É tarefa difícil elencar qual é a tradução de referência. Com receio de ser injusto, fico com a primeira tradução.
Estamos aguardando, desde 2012, uma tradução assinada pelo jornalista Mario Sergio Conti.

Na sua opinião, quais razões fazem Proust ser lido no Brasil ?
Pelo mesmo motivo que se lê Dostoievski, Shakespeare, Virginia Woolf, Baudelaire e Cervantes. Para citar um dos primeiros críticos que escreveu sobre Proust no Brasil, Tristão de Athayde, Proust « longe de elevar, esmaga ».
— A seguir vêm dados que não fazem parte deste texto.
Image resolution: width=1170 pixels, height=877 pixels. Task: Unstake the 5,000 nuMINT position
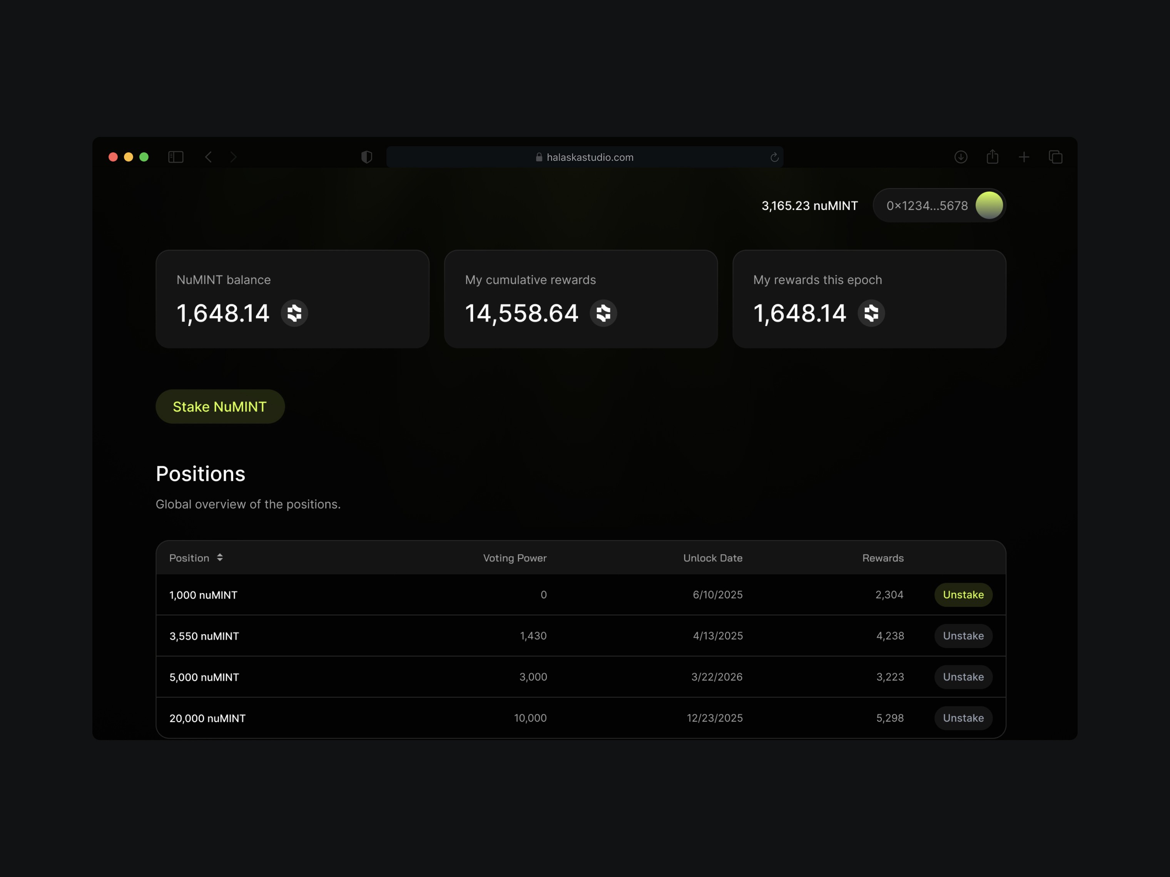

Como você descobriu essa obra ? E em que ela é moderna na sua opinião ?
Em meados de 2009 eu e mais dois amigos (Alexandre e Wilson) tínhamos uma sociedade chamada Patética (em alusão à sinfonia nº 6, de Tchaikóvsky). Nos reuníamos em minha casa para conversarmos, ouvir música, escrever etc. um certo dia decidimos fazer uma lista de livros para compartilharmos a leitura e as impressões. Um desses livros era o Em Busca do Tempo Perdido. Certo dia o Alexandre emprestou o primeiro volume da biblioteca municipal e leu para nós em voz alta o primeiro parágrafo. Por diversas vezes ele leu outros trechos dos quais havia gostado. A partir daí minha vontade de ler só cresceu. Então como ler o livro se eu não tinha e a única biblioteca pública da minha cidade tinha apenas um único exemplar de cada volume da Recherche ? Posterguei o quanto pude. E o Alexandre sempre lendo os trechos que ele grifava. Algum tempo depois adquiri o primeiro volume e no período de um ano me dediquei exclusivamente a leitura de Em Busca do Tempo Perdido.

Agora o quanto a obra pode ser moderna, me reporto a um grande amigo meu (que a leitura da Recherche me deu), Frederico DeNez. Numa de nossas inúmeras conversas sobre Proust e sua obra, ele me dizia que uma das definições de Clássico para Calvino, era de que determinada obra ainda tem coisas novas a nos dizer. Proust é clássico, ainda tem muito o que nos dizer, me falava Frederico. Proust é novo, portanto, moderno. Um exemplo que ele me deu, era de fazer um recorte dos nossos dias e traçar um paralelo com o que ele escreveu. Veremos que o que Proust escreveu há cem anos, acontece hoje. Sobretudo nas relações, nos jogos de interesses, na maneira de ver mundo, enfim… 

 Proust, para além de toda a tecnologia e modernidade das redes sociais, me deu amigos como o Frederico e está me conectando com o país e outros leitores do meu escritor favorito !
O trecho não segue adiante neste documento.